▶ **Work to complete**
Every line from the one containing "Viewport: 1024px width, 457px" to the end of the records below, written out word for word, is the whole answer.

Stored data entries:
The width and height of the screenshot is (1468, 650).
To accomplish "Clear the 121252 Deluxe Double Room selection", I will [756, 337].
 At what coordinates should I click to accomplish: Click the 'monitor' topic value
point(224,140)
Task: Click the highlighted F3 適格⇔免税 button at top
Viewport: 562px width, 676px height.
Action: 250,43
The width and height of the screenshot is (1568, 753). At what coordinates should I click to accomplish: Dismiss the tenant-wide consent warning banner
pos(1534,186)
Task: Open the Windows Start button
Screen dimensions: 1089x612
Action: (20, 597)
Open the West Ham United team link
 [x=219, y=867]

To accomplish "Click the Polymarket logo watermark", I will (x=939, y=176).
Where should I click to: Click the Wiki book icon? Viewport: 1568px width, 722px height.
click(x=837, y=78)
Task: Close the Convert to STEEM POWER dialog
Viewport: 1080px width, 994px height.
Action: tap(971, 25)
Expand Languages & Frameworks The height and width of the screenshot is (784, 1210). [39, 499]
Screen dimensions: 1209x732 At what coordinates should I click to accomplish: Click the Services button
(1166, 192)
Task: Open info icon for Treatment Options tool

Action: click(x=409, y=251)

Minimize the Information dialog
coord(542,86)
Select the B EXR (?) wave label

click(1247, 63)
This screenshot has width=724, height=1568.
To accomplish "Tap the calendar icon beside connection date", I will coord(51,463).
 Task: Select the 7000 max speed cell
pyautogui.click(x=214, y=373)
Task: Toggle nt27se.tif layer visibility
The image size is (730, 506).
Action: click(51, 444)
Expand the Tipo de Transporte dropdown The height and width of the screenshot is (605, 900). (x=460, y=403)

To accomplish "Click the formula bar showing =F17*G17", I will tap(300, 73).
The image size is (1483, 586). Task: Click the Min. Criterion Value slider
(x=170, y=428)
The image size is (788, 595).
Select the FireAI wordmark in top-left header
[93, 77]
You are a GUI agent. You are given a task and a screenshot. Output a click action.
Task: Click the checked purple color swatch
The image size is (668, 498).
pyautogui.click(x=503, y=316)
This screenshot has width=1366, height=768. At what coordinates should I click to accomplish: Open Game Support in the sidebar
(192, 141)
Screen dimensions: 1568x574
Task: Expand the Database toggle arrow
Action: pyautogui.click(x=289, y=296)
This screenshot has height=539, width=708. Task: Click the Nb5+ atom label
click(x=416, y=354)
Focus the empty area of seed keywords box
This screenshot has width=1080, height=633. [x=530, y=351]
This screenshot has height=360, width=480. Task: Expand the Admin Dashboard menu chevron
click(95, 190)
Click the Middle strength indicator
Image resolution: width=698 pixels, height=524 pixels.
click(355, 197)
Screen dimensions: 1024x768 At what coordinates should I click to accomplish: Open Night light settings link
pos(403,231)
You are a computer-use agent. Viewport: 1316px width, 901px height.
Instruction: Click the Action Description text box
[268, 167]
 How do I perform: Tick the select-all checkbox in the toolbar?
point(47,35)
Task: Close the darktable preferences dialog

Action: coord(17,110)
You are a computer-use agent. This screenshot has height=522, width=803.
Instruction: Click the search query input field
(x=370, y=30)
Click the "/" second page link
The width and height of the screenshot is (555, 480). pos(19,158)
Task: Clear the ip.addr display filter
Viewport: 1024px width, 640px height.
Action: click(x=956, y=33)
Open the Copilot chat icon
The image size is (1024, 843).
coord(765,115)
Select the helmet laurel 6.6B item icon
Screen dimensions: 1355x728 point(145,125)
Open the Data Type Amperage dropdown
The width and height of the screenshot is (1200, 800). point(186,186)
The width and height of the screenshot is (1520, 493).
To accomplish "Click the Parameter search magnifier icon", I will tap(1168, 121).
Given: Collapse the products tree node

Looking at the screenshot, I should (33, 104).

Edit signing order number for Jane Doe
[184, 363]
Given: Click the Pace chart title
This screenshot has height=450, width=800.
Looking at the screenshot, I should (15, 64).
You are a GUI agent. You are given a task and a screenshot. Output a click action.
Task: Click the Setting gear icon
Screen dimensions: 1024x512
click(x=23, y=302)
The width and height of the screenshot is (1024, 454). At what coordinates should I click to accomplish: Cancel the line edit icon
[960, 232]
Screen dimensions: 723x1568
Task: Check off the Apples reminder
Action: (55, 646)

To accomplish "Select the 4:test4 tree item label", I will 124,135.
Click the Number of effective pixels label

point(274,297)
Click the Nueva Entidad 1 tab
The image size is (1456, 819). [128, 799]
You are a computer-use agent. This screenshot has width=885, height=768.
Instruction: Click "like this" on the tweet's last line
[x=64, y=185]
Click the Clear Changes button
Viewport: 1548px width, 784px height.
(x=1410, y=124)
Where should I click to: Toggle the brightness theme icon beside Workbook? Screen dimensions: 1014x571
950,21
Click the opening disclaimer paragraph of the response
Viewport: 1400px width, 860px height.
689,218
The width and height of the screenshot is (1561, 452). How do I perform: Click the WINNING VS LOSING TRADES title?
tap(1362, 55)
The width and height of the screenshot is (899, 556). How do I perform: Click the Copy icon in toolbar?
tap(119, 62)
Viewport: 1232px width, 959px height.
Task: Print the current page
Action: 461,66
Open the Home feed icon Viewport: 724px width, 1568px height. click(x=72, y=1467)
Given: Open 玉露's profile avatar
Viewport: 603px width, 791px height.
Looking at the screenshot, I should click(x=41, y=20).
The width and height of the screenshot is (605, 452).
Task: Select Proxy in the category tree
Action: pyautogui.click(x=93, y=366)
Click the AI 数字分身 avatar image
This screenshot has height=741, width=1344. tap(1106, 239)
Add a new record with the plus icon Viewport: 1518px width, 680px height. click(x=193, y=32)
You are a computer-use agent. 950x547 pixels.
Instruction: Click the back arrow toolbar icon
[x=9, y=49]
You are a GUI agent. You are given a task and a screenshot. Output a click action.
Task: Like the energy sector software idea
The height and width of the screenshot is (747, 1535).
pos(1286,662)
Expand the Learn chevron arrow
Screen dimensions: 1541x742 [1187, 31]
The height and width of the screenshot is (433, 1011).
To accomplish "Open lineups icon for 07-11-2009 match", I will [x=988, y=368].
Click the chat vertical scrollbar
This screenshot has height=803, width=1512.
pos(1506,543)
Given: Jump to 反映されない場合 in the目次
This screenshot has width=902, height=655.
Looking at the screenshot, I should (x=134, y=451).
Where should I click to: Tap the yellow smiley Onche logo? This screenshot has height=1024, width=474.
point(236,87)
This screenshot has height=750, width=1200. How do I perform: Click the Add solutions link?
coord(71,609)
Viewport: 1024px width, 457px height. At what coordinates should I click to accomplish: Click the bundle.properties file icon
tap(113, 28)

▶ **Exercise answer**
Viewport: 1024px width, 457px height. At what coordinates should I click to accomplish: Click the bundle.properties file icon
tap(113, 28)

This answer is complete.